ALGÉRIE
19/06/2014 13h:24 CET | Actualisé 19/06/2014 13h:52 CET

La relaxe générale dans l'affaire Khalifa? Réponse le 7 octobre prochain

Facebook/Moumen Khalifa

Le verdict dans le procès du Groupe Khalifa, ouvert le 2 juin au tribunal correctionnel de Nanterre, en région parisienne, sera connu le 7 octobre prochain, a indiqué , mercredi 18 juin, la présidente de la 14e chambre correctionnelle, Me Fabienne Siredey-Garnier, chargée du dossier.

Notre tribunal a décidé de renvoyer notre délibération au 7 octobre 2014 à 9h30, a-t-elle déclaré mercredi, à cause de la reprise du cours ordinaire des audiences dans notre chambre, l’assurance du service de vacation durant les mois de juillet et août et la préparation de la rentrée judiciaire de septembre.

A la fin des plaidoiries de la défense qui ont duré deux jours, "tout semble indiquer que nous allons droit vers une relaxe presque générale dans cette affaire", conclut la correspondante du quotidien El Watan. "L’un après l’autre, les avocats des accusés ont plaidé l’innocence de leurs clients [...] Ils ont tous réfuté les peines requises à l’encontre de leurs clients et demandé la relaxe".

Légères peines requises

Trois ans de prison ferme ont été requis, lundi 16 juin, par le procureur de la République de Nanterre, Bourion Philippe, à l'encontre du principal accusé, Rafik Khalifa, emprisonné en Algérie et jugé par défaut par le tribunal correctionnel de Nanterre.

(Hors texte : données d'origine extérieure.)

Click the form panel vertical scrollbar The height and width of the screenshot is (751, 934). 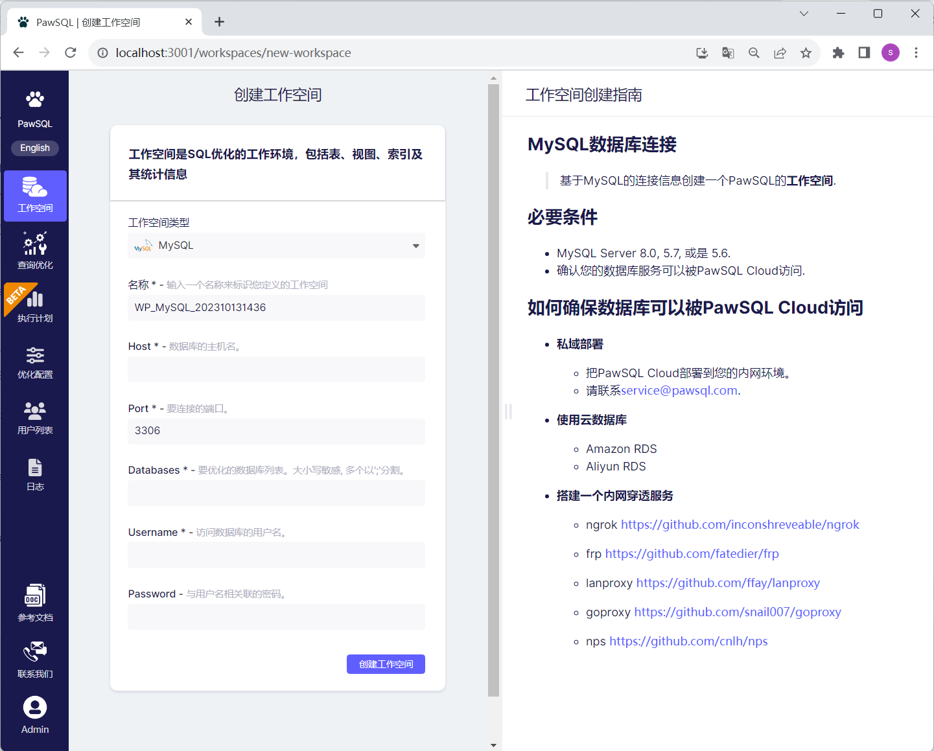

L’ancien homme d’affaires est poursuivi pour banqueroute et détournements de fonds. "C’est le noyau dur de cette affaire", a souligné le procureur qui a requis cette sentence, décrivant un homme "talentueux", "vraisemblablement capricieux" et "formidablement ambitieux".

Le Tribunal de Blida l'avait condamné en 2007 par contumace à la prison à vie pour "association de malfaiteurs, escroquerie, faux", après la faillite de son groupe.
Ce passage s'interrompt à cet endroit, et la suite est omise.